:: DOCUMENT

Who’s that Cat Girl?

No, she’s not a villain on BATMAN. That’s Catwoman.

And no, she’s not Batman’s ally. That’s Batgirl.

She’s not even the lead in a classic horror movie directed by Jacques Tourneur and produced by Val Lewton. That movie is CAT PEOPLE (1942).

CAT GIRL was made fifteen years later and is largely inferior to Val Lewton’s influential horror movie, but the good news is the lead role in CAT GIRL is played by one of my favorite British actresses, Barbara Shelley. Shelley has starred in such classic British horror movies as BLOOD OF THE VAMPIRE (1958), Hammer’s THE GORGON (1964) with Peter Cushing and Christopher Lee, and DRACULA: PRINCE OF DARKNESS (1966), again with Lee, as well as the science fiction classics VILLAGE OF THE DAMNED (1960) and QUATERMASS AND THE PIT (aka FIVE MILLION YEARS TO EARTH) (1967).

But before all these came CAT GIRL.

Shelley always adds class and distinction to her roles, and her performance here is no exception. She’s excellent in the lead role, even as the rest of the film ultimately lets her down.

The plot is quite simple. A young woman Leonora Johnson (Barbara Shelley)  returns to her family home with her new husband, where she learns from her crazy uncle that their family is cursed, that they have this bizarre attachment to cats, so much so, that once home, Leonora falls victim to this curse and becomes a murderous cat creature.

::::
:: DATA EXCERPT

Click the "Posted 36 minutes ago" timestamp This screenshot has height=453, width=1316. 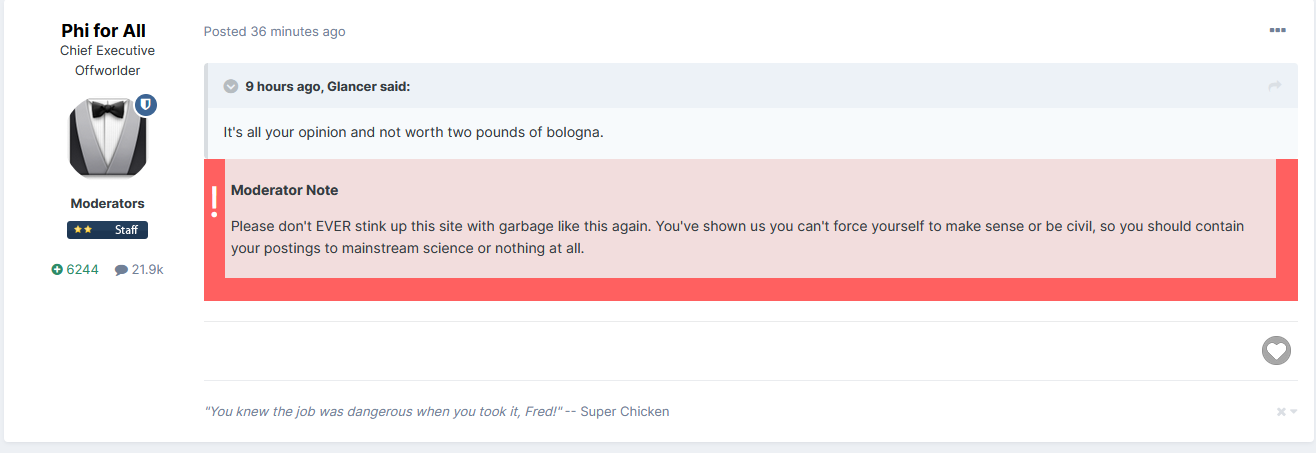coord(274,31)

::::

#### [WRITTEN TASKS]
1 > Decide whether each statement below agrees with the film review of CAT GIRL, answering yes or no and quoting the words of the review that decide it.
(a) CAT GIRL was made fifteen years after CAT PEOPLE.
(b) The review finds Barbara Shelley's performance in CAT GIRL weak.
(c) Leonora learns of the family curse from her new husband.
2 > Reproduce the stretch of the film review from "But before all" through "murderous cat creature.".

#### [TASK-BY-TASK SOLUTIONS]
1 >
(a) Yes: "CAT GIRL was made fifteen years later"
(b) No: "She’s excellent in the lead role"
(c) No: "she learns from her crazy uncle that their family is cursed"

2 >
But before all these came CAT GIRL.

Shelley always adds class and distinction to her roles, and her performance here is no exception. She’s excellent in the lead role, even as the rest of the film ultimately lets her down.

The plot is quite simple. A young woman Leonora Johnson (Barbara Shelley)  returns to her family home with her new husband, where she learns from her crazy uncle that their family is cursed, that they have this bizarre attachment to cats, so much so, that once home, Leonora falls victim to this curse and becomes a murderous cat creature.